Ali Al-Nimr, born December 25, 1995, was a minor when the Saudi authorities arrested him for participating in a peaceful protest. He is now aged 19, and has also been sentenced to execution by beheading and crucifixion.
Ali was held in a juvenile prison and forced by torture to confess to crimes he did not commit. Furthermore, he was held incommunicado for 4 months and was denied legal representation. The teenager has now been moved to a maximum security prison where he is in solitary confinement. There, he awaits alone, knowing that his sentence could be carried out at any minute.
The UN Convention on the Rights of the Child (CRC) states:
“Article 37 States Parties shall ensure that:(a) No child shall be subjected to torture or other cruel, inhuman or degrading treatment or punishment. Neither capital punishment nor life imprisonment without possibility of release shall be imposed for offences committed by persons below eighteen years of age;
(b) No child shall be deprived of his or her liberty unlawfully or arbitrarily. The arrest, detention or imprisonment of a child shall be in conformity with the law and shall be used only as a measure of last resort and for the shortest appropriate period of time;
(c) Every child deprived of liberty shall be treated with humanity and respect for the inherent dignity of the human person, and in a manner which takes into account the needs of persons of his or her age. In particular, every child deprived of liberty shall be separated from adults unless it is considered in the child’s best interest not to do so and shall have the right to maintain contact with his or her family through correspondence and visits, save in exceptional circumstances;
(d) Every child deprived of his or her liberty shall have the right to prompt access to legal and other appropriate assistance, as well as the right to challenge the legality of the deprivation of his or her liberty before a court or other competent, independent and impartial authority, and to a prompt decision on any such action.”
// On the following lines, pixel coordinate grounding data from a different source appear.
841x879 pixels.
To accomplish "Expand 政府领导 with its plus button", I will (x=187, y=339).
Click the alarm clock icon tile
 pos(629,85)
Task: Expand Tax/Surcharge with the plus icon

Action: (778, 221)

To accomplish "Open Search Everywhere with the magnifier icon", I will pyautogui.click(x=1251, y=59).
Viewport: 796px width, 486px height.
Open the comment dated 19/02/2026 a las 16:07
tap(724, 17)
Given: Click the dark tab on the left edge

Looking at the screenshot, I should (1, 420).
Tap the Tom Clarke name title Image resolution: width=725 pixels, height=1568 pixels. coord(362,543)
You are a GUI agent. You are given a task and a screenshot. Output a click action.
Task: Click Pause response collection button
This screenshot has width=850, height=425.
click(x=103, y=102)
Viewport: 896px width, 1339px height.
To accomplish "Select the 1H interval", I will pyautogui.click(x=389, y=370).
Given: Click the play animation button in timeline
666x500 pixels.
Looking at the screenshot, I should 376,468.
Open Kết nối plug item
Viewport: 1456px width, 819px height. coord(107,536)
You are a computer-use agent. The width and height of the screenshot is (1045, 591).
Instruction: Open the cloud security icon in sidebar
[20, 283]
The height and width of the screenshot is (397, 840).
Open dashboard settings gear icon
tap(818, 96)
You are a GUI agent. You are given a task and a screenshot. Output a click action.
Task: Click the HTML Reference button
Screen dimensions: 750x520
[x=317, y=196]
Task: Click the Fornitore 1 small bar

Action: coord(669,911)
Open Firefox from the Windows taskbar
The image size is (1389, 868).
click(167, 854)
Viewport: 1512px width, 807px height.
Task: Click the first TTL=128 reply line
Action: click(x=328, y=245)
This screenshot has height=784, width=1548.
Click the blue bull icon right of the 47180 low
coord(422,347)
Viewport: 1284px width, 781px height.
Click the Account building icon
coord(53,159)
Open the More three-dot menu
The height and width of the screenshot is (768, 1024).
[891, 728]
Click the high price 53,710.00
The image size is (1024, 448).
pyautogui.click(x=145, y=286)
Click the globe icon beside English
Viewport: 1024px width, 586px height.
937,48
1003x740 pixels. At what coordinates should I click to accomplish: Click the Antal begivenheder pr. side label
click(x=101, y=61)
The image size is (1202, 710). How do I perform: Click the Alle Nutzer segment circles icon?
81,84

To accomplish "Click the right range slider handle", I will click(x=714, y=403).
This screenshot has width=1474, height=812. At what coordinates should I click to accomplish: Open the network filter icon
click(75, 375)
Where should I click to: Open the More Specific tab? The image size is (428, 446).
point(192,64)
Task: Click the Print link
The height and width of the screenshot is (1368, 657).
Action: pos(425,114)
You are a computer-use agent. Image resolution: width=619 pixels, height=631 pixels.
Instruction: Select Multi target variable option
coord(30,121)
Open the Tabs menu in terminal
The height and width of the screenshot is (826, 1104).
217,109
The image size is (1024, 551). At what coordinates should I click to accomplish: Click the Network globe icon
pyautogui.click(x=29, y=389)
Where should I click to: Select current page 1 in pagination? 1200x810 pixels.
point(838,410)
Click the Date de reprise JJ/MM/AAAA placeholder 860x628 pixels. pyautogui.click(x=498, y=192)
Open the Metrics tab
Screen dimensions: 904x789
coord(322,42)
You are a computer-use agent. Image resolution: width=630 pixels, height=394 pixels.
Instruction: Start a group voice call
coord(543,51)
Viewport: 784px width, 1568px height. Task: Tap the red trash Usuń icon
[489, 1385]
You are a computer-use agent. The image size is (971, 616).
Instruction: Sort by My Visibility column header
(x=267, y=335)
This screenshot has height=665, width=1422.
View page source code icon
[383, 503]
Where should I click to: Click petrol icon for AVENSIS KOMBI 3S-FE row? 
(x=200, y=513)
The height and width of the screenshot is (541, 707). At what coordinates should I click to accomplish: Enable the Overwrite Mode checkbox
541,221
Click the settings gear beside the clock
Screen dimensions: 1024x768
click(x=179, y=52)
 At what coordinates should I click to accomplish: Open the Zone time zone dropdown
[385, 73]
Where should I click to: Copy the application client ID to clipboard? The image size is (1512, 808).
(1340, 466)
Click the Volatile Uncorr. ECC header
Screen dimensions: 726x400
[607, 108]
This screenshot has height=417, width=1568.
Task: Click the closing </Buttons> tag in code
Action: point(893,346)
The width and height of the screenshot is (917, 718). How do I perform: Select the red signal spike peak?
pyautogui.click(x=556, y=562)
Presenting all of the above does not begin to contemplate the horror and constant apprehension Ali’s mother and father must be feeling. Yet with all the facts stated and the human rights articles detailed by the UN, the unfair acts of the rulers of Saudi Arabia are still condoned by the international community. Better yet, and for the irony of it, the United Nations handed Saudi Arabia a key human rights role in September 2015, even though the Kingdom has “arguably the worst record in the world” on freedoms for women, minorities and dissidents. Such an appointment and recognition by the UN is nothing short than scandalous and means that “oil trumps human rights”.
Will the world leaders ever acknowledge the crimes of Al Saud now that they have come to a point to sentence this innocent boy to a fate so cruel, and so downright ferocious? I am afraid I have to say…I beg to differ!